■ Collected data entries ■
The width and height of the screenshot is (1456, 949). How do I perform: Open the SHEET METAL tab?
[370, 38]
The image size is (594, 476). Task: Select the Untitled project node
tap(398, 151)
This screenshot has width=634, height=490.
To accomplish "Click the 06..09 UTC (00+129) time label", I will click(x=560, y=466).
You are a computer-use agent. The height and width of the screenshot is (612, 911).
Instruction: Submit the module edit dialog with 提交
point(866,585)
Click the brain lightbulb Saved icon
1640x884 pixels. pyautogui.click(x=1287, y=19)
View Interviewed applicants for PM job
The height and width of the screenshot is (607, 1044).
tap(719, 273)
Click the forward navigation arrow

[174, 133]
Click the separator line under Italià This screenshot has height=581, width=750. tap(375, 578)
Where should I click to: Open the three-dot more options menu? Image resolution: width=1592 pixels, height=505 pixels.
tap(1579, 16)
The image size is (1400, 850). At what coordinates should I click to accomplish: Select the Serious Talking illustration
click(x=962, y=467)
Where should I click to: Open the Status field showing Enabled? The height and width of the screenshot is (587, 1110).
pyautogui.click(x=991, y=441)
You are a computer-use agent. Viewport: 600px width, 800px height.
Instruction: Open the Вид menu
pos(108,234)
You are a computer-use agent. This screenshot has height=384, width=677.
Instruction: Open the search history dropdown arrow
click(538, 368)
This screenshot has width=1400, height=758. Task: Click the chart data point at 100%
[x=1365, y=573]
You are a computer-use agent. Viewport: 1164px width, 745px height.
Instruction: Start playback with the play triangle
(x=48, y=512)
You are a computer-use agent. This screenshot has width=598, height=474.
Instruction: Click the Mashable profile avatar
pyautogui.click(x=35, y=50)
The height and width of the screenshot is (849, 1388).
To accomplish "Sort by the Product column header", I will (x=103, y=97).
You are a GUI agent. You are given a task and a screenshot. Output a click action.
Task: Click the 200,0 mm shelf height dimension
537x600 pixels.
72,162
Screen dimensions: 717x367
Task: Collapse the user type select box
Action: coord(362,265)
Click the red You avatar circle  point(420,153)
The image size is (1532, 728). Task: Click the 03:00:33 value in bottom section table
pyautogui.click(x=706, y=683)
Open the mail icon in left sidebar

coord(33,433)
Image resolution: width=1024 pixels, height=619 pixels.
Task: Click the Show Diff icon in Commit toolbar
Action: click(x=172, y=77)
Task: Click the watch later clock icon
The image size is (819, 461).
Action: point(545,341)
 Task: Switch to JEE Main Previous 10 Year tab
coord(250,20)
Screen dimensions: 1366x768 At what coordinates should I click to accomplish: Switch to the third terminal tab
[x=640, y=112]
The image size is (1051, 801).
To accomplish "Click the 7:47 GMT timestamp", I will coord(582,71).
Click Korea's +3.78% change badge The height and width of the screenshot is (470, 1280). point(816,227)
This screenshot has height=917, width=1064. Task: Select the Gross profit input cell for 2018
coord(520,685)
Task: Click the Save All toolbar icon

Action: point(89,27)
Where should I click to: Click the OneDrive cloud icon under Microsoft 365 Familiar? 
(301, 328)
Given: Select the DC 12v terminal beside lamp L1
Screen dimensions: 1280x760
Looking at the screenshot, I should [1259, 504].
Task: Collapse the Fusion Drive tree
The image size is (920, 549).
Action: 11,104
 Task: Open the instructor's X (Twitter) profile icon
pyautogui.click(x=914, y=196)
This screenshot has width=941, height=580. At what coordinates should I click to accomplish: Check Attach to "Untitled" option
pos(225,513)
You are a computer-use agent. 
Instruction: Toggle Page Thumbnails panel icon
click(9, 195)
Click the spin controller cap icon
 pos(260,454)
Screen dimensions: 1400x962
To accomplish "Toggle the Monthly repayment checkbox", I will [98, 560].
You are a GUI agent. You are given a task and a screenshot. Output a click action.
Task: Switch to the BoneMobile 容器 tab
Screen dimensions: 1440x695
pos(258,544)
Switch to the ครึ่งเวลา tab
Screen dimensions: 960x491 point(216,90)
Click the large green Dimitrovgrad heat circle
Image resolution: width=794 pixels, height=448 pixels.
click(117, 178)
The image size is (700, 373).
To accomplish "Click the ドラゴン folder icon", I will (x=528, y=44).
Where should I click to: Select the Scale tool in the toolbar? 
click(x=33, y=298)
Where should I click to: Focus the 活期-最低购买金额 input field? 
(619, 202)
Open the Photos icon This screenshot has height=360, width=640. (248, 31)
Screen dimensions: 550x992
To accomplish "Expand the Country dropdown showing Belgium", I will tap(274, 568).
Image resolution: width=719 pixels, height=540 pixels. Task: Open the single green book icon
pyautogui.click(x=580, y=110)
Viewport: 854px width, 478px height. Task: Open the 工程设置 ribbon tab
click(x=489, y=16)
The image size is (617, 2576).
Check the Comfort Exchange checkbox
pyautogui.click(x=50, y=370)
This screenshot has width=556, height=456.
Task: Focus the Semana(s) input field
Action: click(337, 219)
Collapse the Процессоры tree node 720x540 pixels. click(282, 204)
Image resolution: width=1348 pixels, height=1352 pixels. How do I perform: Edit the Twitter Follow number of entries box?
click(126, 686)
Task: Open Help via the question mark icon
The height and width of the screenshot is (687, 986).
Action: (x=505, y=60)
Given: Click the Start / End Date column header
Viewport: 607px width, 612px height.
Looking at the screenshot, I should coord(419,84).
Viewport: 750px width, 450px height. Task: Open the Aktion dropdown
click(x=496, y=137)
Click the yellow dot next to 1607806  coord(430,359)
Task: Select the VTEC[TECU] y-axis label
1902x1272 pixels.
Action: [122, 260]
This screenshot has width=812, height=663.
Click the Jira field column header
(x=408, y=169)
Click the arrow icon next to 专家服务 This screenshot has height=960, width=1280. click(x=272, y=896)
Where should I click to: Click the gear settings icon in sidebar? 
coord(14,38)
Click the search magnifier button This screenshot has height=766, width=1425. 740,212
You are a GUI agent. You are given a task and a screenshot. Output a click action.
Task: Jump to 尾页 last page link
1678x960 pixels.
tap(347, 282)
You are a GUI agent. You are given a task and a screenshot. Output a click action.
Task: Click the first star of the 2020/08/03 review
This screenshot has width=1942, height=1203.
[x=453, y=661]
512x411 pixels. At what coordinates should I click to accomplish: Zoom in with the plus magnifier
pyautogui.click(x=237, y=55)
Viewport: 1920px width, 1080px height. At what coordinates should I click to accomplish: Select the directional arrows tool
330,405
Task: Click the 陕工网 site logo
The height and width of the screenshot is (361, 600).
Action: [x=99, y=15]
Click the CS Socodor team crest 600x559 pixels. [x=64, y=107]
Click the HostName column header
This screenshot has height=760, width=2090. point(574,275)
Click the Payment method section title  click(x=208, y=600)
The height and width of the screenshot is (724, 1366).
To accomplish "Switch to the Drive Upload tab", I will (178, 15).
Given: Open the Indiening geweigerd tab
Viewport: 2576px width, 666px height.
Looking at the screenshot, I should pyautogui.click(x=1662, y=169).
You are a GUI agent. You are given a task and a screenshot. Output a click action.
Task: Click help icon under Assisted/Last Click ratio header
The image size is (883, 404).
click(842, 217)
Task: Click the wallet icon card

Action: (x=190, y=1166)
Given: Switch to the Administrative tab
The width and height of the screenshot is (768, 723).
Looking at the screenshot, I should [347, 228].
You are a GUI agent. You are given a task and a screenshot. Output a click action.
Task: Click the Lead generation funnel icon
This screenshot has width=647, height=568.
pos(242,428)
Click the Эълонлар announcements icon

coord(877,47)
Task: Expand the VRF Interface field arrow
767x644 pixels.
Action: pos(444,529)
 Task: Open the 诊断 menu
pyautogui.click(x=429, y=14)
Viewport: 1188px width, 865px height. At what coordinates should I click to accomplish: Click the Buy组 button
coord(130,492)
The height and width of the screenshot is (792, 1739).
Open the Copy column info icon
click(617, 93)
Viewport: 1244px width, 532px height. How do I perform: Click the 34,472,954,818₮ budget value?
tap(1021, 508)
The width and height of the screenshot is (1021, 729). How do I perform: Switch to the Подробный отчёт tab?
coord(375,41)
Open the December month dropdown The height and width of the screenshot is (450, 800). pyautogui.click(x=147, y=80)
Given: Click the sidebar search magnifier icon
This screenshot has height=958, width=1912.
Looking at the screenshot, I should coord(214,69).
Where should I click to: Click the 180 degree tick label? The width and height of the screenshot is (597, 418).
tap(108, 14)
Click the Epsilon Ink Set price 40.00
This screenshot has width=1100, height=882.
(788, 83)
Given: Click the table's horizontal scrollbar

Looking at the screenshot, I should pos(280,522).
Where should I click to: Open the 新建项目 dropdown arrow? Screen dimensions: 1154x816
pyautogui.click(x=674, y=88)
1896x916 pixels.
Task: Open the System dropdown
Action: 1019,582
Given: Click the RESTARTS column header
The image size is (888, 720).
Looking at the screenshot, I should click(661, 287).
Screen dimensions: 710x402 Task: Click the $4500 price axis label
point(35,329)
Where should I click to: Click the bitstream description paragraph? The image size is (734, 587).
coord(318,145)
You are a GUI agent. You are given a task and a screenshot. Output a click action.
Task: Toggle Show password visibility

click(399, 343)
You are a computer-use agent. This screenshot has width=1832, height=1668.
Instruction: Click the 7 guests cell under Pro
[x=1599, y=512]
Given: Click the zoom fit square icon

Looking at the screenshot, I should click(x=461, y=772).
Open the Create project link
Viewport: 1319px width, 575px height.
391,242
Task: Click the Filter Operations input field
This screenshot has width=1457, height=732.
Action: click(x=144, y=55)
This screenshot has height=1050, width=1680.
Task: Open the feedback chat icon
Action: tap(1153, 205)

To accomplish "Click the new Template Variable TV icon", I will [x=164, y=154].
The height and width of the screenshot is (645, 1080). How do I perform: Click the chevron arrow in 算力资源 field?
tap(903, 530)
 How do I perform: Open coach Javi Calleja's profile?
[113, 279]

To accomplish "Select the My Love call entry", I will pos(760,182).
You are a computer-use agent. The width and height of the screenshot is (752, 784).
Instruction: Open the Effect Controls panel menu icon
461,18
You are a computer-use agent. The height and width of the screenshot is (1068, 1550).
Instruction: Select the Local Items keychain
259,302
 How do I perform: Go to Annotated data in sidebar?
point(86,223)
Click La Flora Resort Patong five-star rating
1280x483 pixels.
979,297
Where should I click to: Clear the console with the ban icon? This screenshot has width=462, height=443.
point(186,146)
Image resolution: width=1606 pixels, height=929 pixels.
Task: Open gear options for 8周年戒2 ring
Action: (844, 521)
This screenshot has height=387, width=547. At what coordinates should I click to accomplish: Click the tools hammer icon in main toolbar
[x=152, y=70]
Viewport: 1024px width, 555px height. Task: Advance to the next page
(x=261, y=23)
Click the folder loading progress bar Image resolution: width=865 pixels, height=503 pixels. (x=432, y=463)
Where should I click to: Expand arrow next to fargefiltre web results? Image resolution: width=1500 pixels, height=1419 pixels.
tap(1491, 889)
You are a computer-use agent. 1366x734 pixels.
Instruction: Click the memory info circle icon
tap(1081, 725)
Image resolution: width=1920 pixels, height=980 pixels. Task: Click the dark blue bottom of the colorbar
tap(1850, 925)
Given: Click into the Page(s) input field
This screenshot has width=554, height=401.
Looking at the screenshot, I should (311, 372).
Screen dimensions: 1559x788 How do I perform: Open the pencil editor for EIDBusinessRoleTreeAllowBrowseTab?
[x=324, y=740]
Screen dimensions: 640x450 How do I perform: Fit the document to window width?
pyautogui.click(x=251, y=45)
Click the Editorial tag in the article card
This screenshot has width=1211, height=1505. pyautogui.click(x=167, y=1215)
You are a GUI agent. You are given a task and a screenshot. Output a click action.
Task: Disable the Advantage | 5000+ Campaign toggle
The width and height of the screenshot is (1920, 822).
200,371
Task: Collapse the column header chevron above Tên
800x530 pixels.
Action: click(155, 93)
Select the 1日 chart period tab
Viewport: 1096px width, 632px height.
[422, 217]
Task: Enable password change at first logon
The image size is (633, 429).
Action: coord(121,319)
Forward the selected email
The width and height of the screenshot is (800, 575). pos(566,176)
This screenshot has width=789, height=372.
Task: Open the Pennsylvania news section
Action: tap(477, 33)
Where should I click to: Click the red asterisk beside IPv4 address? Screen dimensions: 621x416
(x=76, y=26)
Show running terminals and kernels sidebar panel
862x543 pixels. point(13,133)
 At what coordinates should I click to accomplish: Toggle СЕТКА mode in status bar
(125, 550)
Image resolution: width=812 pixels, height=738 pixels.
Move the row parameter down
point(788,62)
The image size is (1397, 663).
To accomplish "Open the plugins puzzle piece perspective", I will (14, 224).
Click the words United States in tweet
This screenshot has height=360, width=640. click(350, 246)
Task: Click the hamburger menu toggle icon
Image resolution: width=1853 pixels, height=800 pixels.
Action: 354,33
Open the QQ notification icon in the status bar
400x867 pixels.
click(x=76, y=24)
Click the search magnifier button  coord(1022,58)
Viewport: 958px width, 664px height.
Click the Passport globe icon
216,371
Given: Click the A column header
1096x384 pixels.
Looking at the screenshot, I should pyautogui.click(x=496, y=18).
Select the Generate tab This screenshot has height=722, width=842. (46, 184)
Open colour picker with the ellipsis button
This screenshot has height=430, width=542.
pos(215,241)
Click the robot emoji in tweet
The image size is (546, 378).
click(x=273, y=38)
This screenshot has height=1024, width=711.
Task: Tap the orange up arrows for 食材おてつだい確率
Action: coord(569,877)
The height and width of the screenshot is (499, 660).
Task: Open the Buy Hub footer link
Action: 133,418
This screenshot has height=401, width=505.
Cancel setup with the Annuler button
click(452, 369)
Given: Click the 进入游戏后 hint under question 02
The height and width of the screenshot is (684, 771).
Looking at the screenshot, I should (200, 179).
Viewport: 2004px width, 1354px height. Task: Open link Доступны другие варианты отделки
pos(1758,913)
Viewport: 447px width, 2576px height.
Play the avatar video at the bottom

■ ASSIGNMENT ■
The required output is the stretch of entries above from the line containing "Task: Open the instructor's" through the line containing "Screen dimensions: 550x992", reproduced exactly.

■ RESPONSE FOR THIS EXERCISE ■
 Task: Open the instructor's X (Twitter) profile icon
pyautogui.click(x=914, y=196)
This screenshot has width=941, height=580. At what coordinates should I click to accomplish: Check Attach to "Untitled" option
pos(225,513)
You are a computer-use agent. 
Instruction: Toggle Page Thumbnails panel icon
click(9, 195)
Click the spin controller cap icon
 pos(260,454)
Screen dimensions: 1400x962
To accomplish "Toggle the Monthly repayment checkbox", I will [98, 560].
You are a GUI agent. You are given a task and a screenshot. Output a click action.
Task: Switch to the BoneMobile 容器 tab
Screen dimensions: 1440x695
pos(258,544)
Switch to the ครึ่งเวลา tab
Screen dimensions: 960x491 point(216,90)
Click the large green Dimitrovgrad heat circle
Image resolution: width=794 pixels, height=448 pixels.
click(117, 178)
The image size is (700, 373).
To accomplish "Click the ドラゴン folder icon", I will (x=528, y=44).
Where should I click to: Select the Scale tool in the toolbar? 
click(x=33, y=298)
Where should I click to: Focus the 活期-最低购买金额 input field? 
(619, 202)
Open the Photos icon This screenshot has height=360, width=640. (248, 31)
Screen dimensions: 550x992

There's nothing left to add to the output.